| Текст для изучения |
· · · · ·
Прошло уже семнадцать лет после «Положения», а помещичье хозяйство нисколько не подвинулось, напротив того, с каждым годом оно более и более падает, производительность имений более и более уменьшается, земли все более и более дичают. Ни выкупные свидетельства, ни проведение железных дорог, ни вздорожание лесов, за которые владельцы последнее время выбрали огромные деньги, ни возможность получать из банков деньги под залог имений, ни столь выгодное для земледельцев падение кредитного рубля — ничто не помогло помещичьим хозяйствам стать на ноги. Деньги прошли для хозяйства бесследно. А главное, до сих пор для помещичьих хозяйств нет основ, нет почвы: это, так сказать, флюгарки.
Землевладельцы в своих имениях не живут и сами хозяйством не занимаются, все находятся на службе, денег в хозяйство не дают, — что урвал, то и съел, — ни в одном хозяйстве нет оборотного капитала. Усадьбы, в которых никто не живет, разрушились, хозяйственные постройки еле держатся, все лежит в запустении. За исключением некоторых особенно хороших имений, в которых имеются обширные заливные луга, имений, на которые находятся арендаторы, дающие владельцам самые ничтожные суммы, все другие находятся под управлением приказчиков, старост, разных вышедших на линию людей, презирающих необразованного мужика, людей, жены которых стремятся иметь прислуг, ходить как барыни, водить детей, как панинят, и учить их мерсикать ножкой. За отсутствием служащих владельцев, эти ничего в хозяйстве не понимающие услуживающие приказчики суть настоящие хозяйства имений. На них-то и работают затесненные землей мужики!
Большая часть земли пустует под плохим лесом, зарослями, лозняком в виде пустырей, на которых нет ни хлеба, ни травы, ни лесу, а так растет мерзость всякая. Какие есть покосишки, сдаются в части, а земли пахотной обрабатывается столько, сколько можно заставить обработать соседних крестьян за отрезы или за деньги, с правом пользоваться выгонами. Все эти хозяйства, как выражаются мужики, только и держатся на затеснении крестьян. Обработка земли производится крайне дурно, кое-как, лишь бы отделаться, хозяйственного порядка нет, скотоводство в самом плачевном состоянии, скот навозной породы мерзнет в плохих хлевах и кормится впроголодь, урожаи хлеба плохие. Производительность имений самая ничтожная и вовсе не окупает того труда, который употребляется на обработку земли. Доход получается самый ничтожный. Из этого дохода нужно уплатить повинности, истратить кое-что на ремонт построек, уплатить приказчику и другим служащим. За исключением всех этих расходов, владельцу остается ужасно мало, да еще хорошо, если что-нибудь останется, а то большею частью ничего не остается. Иногда же на содержание хозяйства идут еще доходы с арендных статей, например, с мельницы, а бывает и то, что владелец даже приплачивает из своего жалованья, получаемого на службе. В сущности хозяйства эти дают содержание только приказчикам, которые, а в особенности их жены, барствуют в этих имениях, представляя самый ненавистный тип лакеев-паразитов, ушедших от народа, презирающих мужика и его труд, мерсикающих ножкой перед своими господами, которые, в свою очередь, мерсикают в столицах, не имеющих ни образования, ни занятий, ни даже простого хозяйственного смысла и готовящих своих детей в такие же лакеи-паразиты.
· · · · ·
| Предоставленный материал |

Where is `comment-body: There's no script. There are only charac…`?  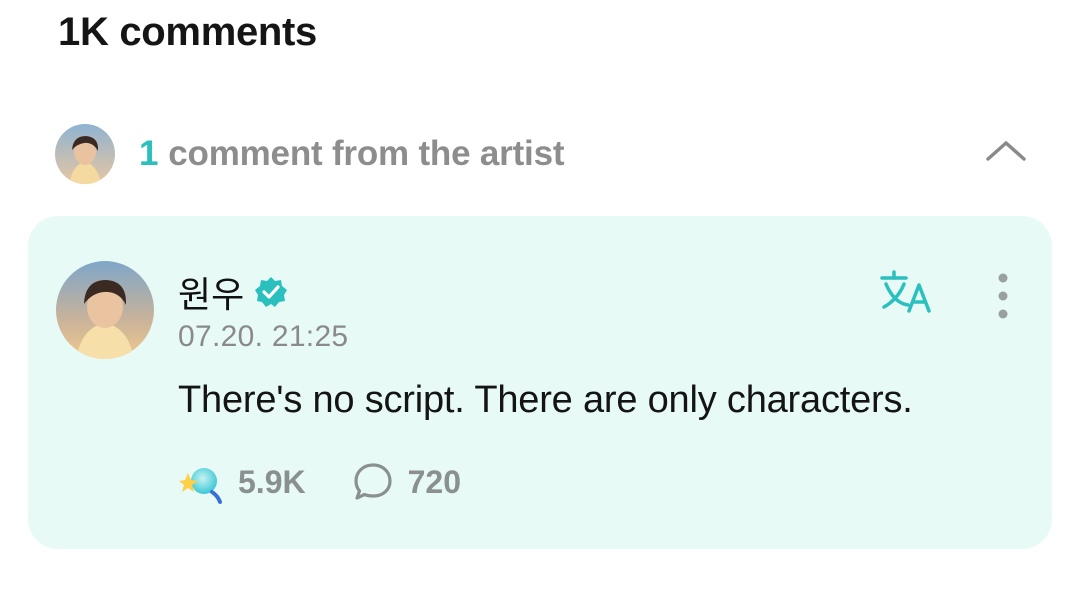
comment-body: There's no script. There are only charac… is located at coordinates (546, 400).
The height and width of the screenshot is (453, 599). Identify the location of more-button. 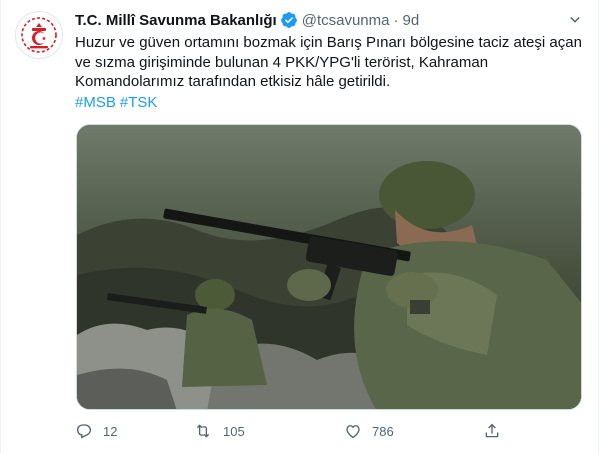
· · · · ·
Сколько лет прошло после «Положения», если верить тексту для изучения? Список никак не связан с текстом для изучения.

Семнадцать лет.